Other health-insurer stocks sank in premarket trading, with Humana (HUM) dropping 15% and CVS Health (CVS) down 11%, respectively.
However, chip stocks were rising before the bell. Micron Technology (MU) shares were up 5% after it broke ground on an advanced wafer fabrication facility in Singapore, where it plans to invest $24 billion amid strong demand for its memory chips. Shares of Intel (INTC), Taiwan Semiconductor Manufacturing Co. (TSM), and Advanced Micro Devices (AMD) rose roughly 2% each, while Nvidia (NVDA) stock advanced nearly 1%.
Boeing (BA), United Parcel Service (UPS), General Motors (GM), and American Airlines (AAL) were among the big names reporting earnings Tuesday morning.
Microsoft (MSFT), Meta Platforms (META), and Tesla (TSLA) are slated to report results after the bell Wednesday—a day that will also see the Federal Reserve announce an interest-rate decision—while fellow Magnificent Seven firm Apple (AAPL) is set to do so after markets close Thursday. Shares of all four pointed slightly higher before the bell.
Gold futures were little changed at $5,085 an ounce after surpassing $5,000 for the first time yesterday. Silver futures slipped roughly 2.5% to $112.45 an ounce after reaching a record $117.70 Monday.

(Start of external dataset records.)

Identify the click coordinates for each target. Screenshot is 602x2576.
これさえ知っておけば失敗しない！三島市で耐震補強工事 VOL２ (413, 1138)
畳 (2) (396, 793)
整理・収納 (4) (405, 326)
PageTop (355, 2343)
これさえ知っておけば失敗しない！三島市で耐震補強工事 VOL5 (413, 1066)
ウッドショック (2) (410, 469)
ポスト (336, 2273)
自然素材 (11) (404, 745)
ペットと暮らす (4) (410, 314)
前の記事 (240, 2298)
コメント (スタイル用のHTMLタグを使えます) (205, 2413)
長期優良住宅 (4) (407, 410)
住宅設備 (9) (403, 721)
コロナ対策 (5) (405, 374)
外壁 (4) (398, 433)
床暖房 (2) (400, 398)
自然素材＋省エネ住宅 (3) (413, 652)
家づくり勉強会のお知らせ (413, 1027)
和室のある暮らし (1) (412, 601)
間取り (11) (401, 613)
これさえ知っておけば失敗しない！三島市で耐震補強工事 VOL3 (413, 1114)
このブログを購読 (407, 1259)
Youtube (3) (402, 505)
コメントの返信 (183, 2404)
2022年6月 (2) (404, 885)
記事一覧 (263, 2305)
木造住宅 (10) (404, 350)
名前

The yield on the 10-year Treasury—which impacts interest rates on a variety of consumer loans including mortgages—ticked higher to 4.22%. West Texas Intermediate crude futures, the U.S. benchmark, was 0.5% higher at $60.90 a barrel.
Bitcoin was trading at roughly $87,700, little changed on the day. The U.S. dollar index, which tracks the value of the greenback against a basket of global currencies, edged lower to 96.94.